Detection of rare human breast cancer cells. Comparison of an immunomagnetic separation method with immunocytochemistry and RT-PCR.

BACKGROUND

The detection of occult carcinoma cells in patients with breast cancer may aid determination of prognosis and the development of new therapeutic approaches. In this study, we report a new method to detect rare human breast cancer cells, which combines an immunomagnetic separation (IMS) procedure with cytokeratin 19 (CK 19) immunostaining.

MATERIALS AND METHODS

Four monoclonal antibodies (MAb) previously characterized against cell surface antigens (1BE12, ED8, 7B10 and 83D4), were evaluated for IMS optimization. Immunoseparated epithelial cells were identified using a MAb against CK 19. We compared the IMS procedure with the immunocytochemistry (ICC) and the RT-PCR for CK 19 on an "in vitro" experimental model.

RESULTS

The best results in IMS procedures were obtained using MAbs 1BE12 (directed against Lewis y antigen) and ED8 (directed against MUC 1). In reconstitution experiments, using several ratios of T47D cells mixed with peripheral-blood mononuclear (PBMN) cells, the IMS procedure reliably detects one mammary carcinoma cell in 5 x 10(5) PBMN cells, whereas the ICC detects up to one T47D cell per 10(5) PBMN cells.

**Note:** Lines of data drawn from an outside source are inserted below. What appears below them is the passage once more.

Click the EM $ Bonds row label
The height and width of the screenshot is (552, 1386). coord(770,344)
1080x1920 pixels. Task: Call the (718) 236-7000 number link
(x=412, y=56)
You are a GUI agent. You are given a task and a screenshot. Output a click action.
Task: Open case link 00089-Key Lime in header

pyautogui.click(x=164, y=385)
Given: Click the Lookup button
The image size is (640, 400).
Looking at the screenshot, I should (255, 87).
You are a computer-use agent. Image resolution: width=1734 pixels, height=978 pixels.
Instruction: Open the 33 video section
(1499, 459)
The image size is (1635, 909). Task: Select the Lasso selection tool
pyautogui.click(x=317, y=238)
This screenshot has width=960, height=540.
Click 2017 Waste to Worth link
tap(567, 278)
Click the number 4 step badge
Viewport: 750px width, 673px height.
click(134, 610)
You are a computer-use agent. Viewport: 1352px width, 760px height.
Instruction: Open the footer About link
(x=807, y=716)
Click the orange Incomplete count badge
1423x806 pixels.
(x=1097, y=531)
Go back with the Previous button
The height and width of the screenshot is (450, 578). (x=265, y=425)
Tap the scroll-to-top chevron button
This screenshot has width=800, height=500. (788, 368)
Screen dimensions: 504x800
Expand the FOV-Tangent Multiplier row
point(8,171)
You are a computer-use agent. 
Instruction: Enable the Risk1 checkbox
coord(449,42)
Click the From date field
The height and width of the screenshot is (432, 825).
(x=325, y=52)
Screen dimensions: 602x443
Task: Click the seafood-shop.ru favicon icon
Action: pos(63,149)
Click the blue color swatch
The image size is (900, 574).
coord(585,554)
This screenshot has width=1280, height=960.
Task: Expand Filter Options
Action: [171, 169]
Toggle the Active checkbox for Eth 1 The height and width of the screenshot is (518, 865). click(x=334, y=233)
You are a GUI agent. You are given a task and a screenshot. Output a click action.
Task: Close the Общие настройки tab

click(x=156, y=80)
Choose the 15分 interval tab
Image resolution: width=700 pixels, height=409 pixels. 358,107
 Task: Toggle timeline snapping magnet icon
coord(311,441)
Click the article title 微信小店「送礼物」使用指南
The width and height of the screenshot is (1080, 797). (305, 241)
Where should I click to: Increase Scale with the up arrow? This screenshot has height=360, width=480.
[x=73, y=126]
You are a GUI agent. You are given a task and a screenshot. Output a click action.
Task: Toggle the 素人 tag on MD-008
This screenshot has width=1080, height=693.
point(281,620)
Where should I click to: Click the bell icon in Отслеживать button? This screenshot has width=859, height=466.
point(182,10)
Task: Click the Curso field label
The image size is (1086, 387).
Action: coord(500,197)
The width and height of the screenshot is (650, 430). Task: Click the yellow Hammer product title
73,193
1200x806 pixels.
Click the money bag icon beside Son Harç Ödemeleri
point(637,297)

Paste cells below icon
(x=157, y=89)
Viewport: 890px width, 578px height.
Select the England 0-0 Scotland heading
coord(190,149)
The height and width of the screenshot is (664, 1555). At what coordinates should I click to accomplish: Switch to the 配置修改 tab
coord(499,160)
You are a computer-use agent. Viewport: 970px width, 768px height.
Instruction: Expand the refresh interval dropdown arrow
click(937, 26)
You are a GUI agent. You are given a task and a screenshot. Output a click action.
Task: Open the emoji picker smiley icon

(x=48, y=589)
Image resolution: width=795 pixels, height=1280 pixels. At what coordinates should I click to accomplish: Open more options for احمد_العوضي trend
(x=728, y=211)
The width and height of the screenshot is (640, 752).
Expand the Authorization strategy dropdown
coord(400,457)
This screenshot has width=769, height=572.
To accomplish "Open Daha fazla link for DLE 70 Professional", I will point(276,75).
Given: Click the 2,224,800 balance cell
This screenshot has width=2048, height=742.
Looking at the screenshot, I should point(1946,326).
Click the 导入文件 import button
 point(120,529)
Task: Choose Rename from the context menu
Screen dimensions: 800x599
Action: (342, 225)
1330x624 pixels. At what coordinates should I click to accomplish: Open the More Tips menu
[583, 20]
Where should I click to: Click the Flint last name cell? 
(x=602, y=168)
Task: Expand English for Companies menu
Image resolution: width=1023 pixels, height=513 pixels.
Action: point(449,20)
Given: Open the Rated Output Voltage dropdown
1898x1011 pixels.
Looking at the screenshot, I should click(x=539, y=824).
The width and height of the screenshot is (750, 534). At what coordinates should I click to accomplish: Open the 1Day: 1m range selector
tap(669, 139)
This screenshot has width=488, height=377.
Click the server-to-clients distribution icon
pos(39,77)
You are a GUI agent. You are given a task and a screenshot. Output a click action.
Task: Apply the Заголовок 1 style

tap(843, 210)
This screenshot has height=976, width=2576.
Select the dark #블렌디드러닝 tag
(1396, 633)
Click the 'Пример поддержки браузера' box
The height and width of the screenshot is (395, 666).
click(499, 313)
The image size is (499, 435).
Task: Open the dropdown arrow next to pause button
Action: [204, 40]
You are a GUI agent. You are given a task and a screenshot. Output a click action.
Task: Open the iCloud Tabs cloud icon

The best sensitivity was observed with the RT-PCR (up to one T47D cell per 10(6) PBMN cells). We found the same high specificity with the three methods evaluated.

CONCLUSIONS

The IMS procedure using MAbs 1BE12 or ED8 associated with CK 19 immunostaining is a specific, sensitive, and feasible method for the detection of rare human breast cancer cells. This method proved to be better than the ICC staining but its sensitivity was lower than that of RT-PCR for CK 19.